My father’s house in the mountains with only the sound of wind as a background.

And Gallifrey, the home world of the Time Lords

I am from an oil knife painting,

And taking photos as eternal memories.

I am from fear of what I love.

Fear that blocks me but makes me feel alive.

Fear I need never to leave my brain because it’s the only thing that keeps the two of us alive.

From a fear of birds

And losing my teeth.

Of insects

And that my father will die

Where nothing and everything is possible in the same time.

Where my son’s eyes glitter when he spots me.

I am from the taste of my grandfather’s stewed peas

My grandma’s sour cherry jelly

Fruit with unpronounceable names that only exist in my childhood.

Watermelon and cheese

Bland hospital food and dry vodka at weddings

From tastes that are wet and intrusive

Wood in the winter and sand in the summer.

Sweat that drips in my eyes, especially sometimes when I run

And I don’t know if I’m sweating or crying.

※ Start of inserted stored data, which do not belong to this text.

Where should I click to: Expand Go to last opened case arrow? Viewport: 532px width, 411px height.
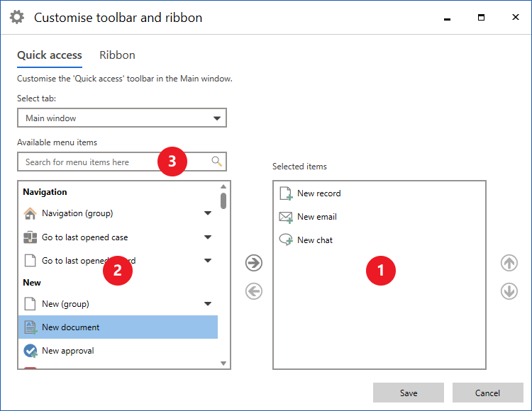click(208, 237)
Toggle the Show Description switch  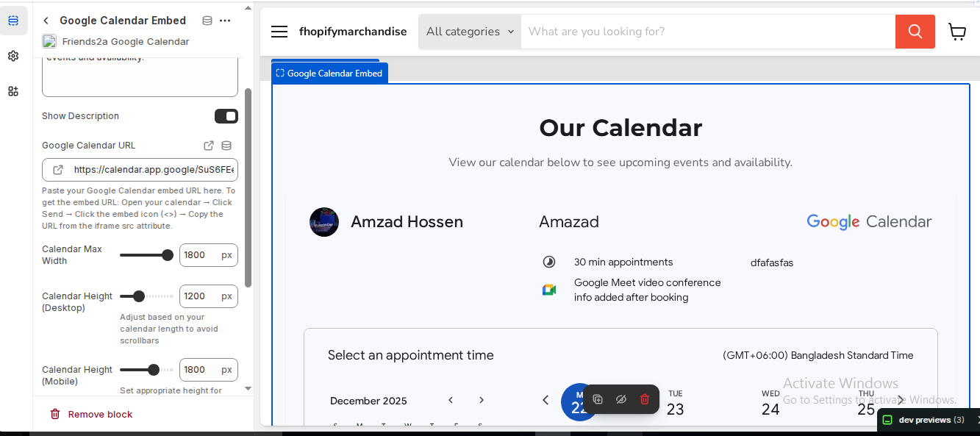[x=226, y=116]
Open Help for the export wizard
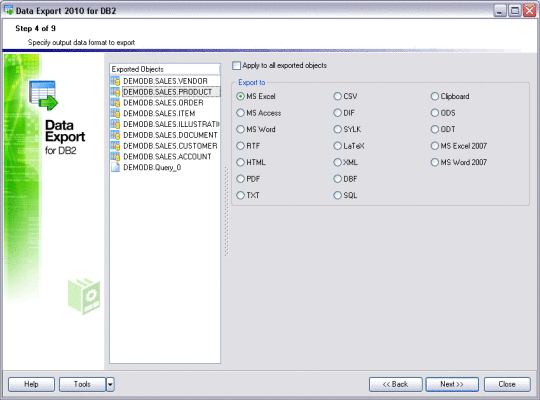Viewport: 540px width, 400px height. 31,384
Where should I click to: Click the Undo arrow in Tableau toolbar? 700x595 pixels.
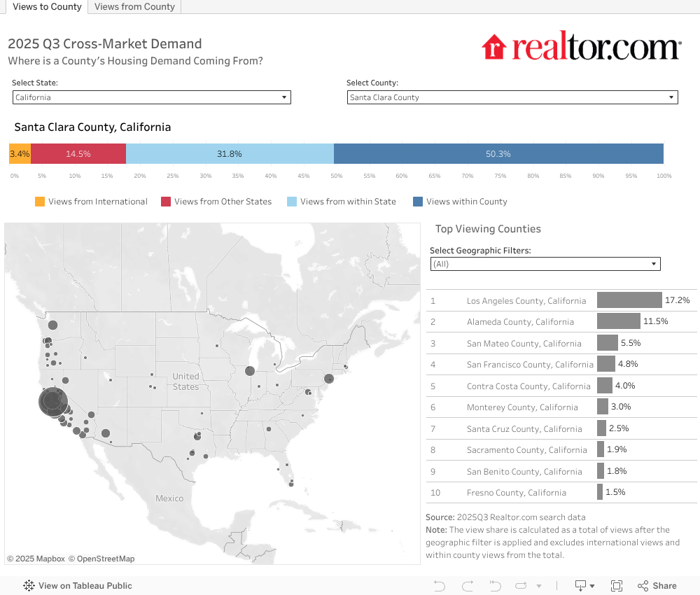440,586
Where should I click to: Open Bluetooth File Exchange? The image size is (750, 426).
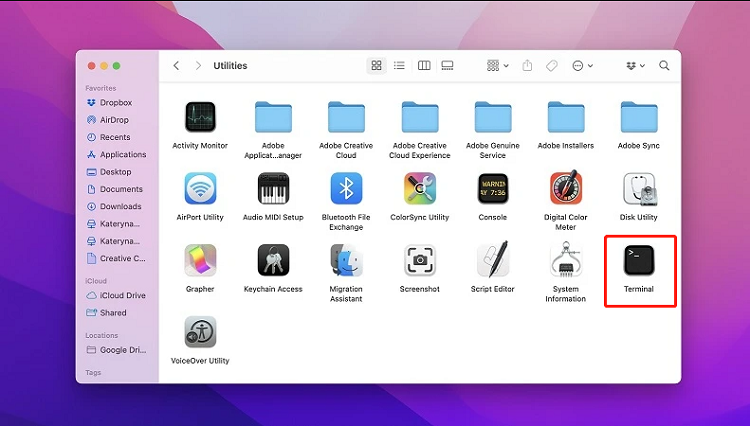point(346,189)
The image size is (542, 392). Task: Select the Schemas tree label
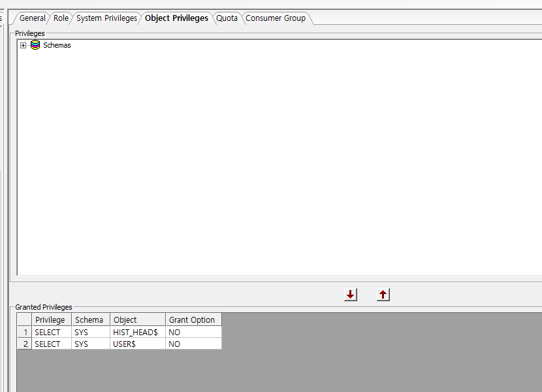(57, 45)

From a kissing game when I was lucky enough to be kissed by exactly the boy I fancied.

I am from biscuits and lemon.

Mold, mice and smoke.

Cauliflower and boiled potatoes cooked too long.

From a cookie jar and toast and coffee.

The smell of coffee all day long mixed with the rich food my grandmother would make.

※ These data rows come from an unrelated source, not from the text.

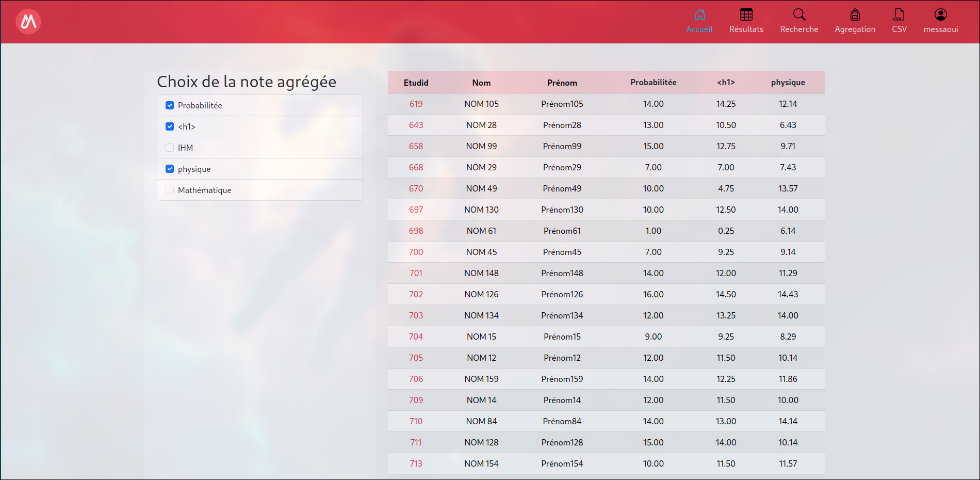Image resolution: width=980 pixels, height=480 pixels.
Task: Enable the IHM checkbox
Action: tap(170, 148)
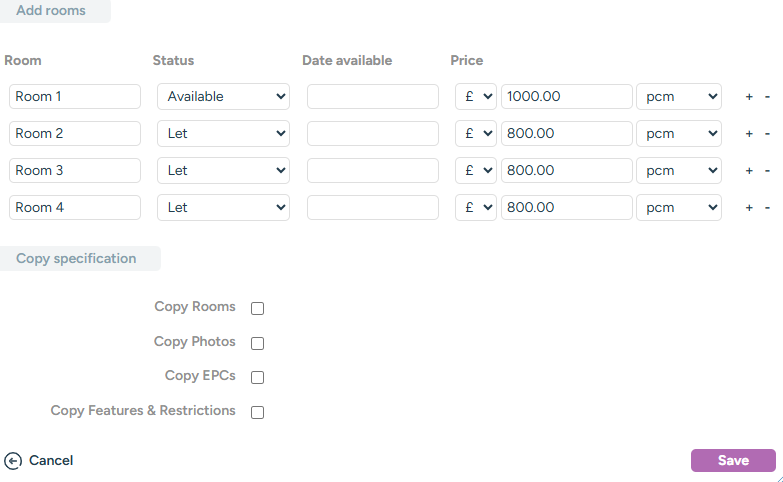Open Room 2 currency dropdown
The image size is (783, 482).
coord(475,134)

Sarmale warming the entire home on Christmas eve.

Gasoline and Christmas-tree shaped air freshener.

From shoe stores that smell like journeys.

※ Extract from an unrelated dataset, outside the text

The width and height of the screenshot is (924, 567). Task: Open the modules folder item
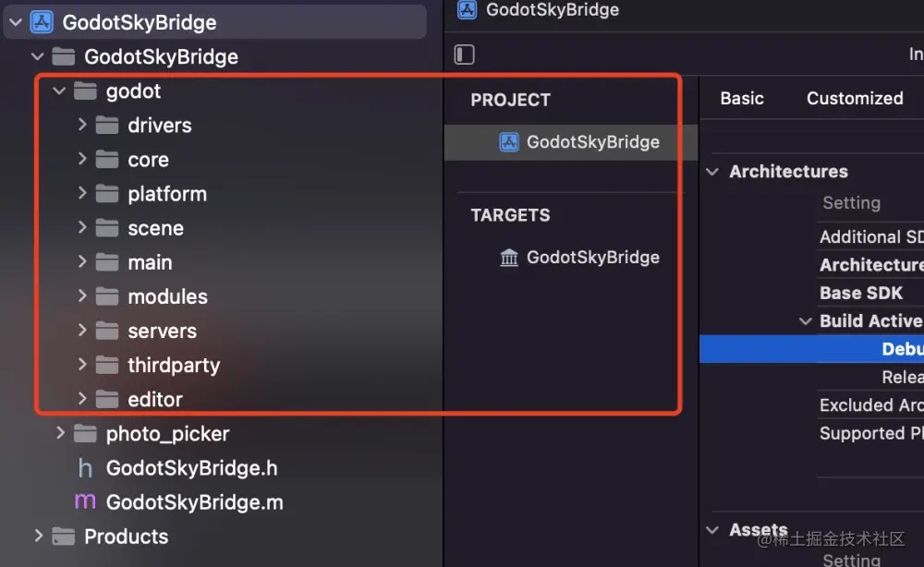click(167, 296)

My grandfather’s B.T. cigarettes.

A musty basement and linden trees after summer showers.

Freshly cut grass.

I thought January 2003 had the smell of death until I realized it had the smell of grief.

It wasn’t the smell of burning candles and a still body. It was pain.

I am from a kiss the night before and waking up with his sweet perfume in my hair.

He wasn’t my lover.

From my perfume on his skin, Lacoste White, which I went to smell in Sephora after the breakup because I missed him.

From the smell of five nights violently loving each other

But knowing his Casio watch will dictate our timelessness.

It hits me like a train on a track because he’s not here anymore, and although it’s his cologne I’m feeling, it’s on a body of a stranger passing me by on the subway.

I am from the touch of my favorite laptop keyboard.

From the button I ripped out from my father’s leather coat when he had to leave me in the hospital for an operation when I was 4.

And the three rings on my left hand which keep me calm when my OCD is crushing me.

From my mother’s slap.

From breast cancer

And a hollow shoulder

And the loneliness of not being touched

From being soaked in the nakedness of the moon.

I am from 9 years old, falling from a tree, the day I broke my hand.

From centre court tickets to the Wimbledon seminfinals,

When I fell in love

And realized I have to end a 7-year relationship.

From the surprise party my friends threw for my 17th anniversary, when I felt more loved than ever.

I am from champagne and Corn Puffs on Morii Lake in Bucharest.

From the day I lost my innocence.

From the first note written to me by a boy.

And surprising notes from my husband while he travels alone.

The day I felt my baby kicking,

The day I saw my own child take out of my cut belly.

From the day my father hit me.

And the day I learned to truly forgive.

I am from within my own heart.

I am from the day that didn’t happen yet.